After being admitted for 1 day and 1 night, I finally got around to seeing the doctor. He felt around my stomach and then went to my side and felt my liver. He told me that my liver was definitely enlarged and that I was going to need to get an ultrasound to see what was going on. Later that night my squad leaders came to visit me and while we were just hanging around being goofy, 3 guys came and asked if they could pray for me. My thoughts “yeah you can pray, but God doesn’t want to heal me. If He did I wouldn’t be here now would I?”

And then, they prayed for me. Wow was it powerful. He laid his hand on my head, and spoke life and truth into me. He declared healing in Jesus name. He declared it with such truth, that in that moment, I believed him. I got up and the lump was still there. After everyone left, I laid in the hospital bed and just said “God I don’t understand. Why not me? Why not heal me?” I was hurt. But then he said…

Be still, my child. You will see that I am good. You will know my love for you.

I woke up the next morning and the lump was gone. I got the ultrasound and everything was fine. The doctor came and felt my stomach and was shocked because everything was gone.

I couldn’t celebrate. I wanted to. I wanted to be as excited as my squad leaders were when I called and told them. But I just couldn’t. I was so ashamed that I had doubted His love for me. Doubted that He had plans for me. Doubted that he could miraculously heal me. Doubted everything about Him that I knew was true.

But He is telling me something different.

He didn’t die for me so that I could be bound by my sins. He died for me to set me free.

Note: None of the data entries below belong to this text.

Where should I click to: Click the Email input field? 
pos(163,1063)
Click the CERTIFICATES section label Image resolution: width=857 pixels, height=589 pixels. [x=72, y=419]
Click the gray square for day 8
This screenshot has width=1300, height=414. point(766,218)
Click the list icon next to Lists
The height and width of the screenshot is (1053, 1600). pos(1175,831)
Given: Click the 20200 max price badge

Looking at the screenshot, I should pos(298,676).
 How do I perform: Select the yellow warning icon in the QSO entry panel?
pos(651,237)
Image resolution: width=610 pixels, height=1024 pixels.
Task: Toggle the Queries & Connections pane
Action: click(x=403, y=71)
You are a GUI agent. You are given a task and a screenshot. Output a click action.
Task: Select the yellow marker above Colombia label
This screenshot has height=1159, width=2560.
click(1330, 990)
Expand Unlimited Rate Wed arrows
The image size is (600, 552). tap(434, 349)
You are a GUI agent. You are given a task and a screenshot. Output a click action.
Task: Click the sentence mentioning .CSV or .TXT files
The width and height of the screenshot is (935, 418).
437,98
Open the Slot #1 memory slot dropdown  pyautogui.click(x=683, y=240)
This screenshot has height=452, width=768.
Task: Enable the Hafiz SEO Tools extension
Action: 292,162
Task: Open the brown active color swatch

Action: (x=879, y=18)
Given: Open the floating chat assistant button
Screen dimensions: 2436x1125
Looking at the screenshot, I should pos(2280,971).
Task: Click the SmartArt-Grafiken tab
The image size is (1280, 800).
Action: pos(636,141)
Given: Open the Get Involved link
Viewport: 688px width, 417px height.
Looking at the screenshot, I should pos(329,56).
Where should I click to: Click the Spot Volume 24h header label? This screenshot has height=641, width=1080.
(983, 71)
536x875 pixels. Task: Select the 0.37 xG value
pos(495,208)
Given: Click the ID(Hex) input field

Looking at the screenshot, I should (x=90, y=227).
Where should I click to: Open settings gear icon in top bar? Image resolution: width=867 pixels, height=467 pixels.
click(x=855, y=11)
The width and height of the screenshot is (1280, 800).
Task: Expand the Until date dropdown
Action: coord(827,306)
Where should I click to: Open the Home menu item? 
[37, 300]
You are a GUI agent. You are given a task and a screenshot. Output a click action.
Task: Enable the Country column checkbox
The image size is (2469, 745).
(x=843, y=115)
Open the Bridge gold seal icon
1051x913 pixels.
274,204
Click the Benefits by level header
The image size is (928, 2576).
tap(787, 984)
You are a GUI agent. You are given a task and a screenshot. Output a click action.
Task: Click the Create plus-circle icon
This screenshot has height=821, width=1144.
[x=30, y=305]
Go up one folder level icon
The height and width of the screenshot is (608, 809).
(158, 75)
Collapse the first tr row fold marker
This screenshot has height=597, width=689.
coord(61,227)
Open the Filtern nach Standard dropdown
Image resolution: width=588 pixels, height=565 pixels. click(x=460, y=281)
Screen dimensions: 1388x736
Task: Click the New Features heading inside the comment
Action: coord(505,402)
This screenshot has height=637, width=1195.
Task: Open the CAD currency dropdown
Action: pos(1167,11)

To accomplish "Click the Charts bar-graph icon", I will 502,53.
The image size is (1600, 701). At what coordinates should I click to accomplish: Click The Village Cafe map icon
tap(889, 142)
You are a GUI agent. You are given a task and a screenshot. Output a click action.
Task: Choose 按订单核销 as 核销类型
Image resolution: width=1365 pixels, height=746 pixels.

He wants me to celebrate his goodness. He wants me to feel his love and he wants me to feel his presence. He never leaves me and he never will.

This month he showed me that when I am doubting and feel alone… That’s when I need to press in the most. I don’t need to step away or stop doing things with him that I normally do. I need to do those things even more than I did before. I need to fight. I need to show him that I love him too.

He reminded me that its okay that I was doubting, it doesn’t make me any less and that He loves me now just as much as he always has. His love is unchanging and never failing.

Thanks Jesus. You’re my hero.

p.s. It was also super cool that I got to experience a miracle and that I was able to feel God’s love through that.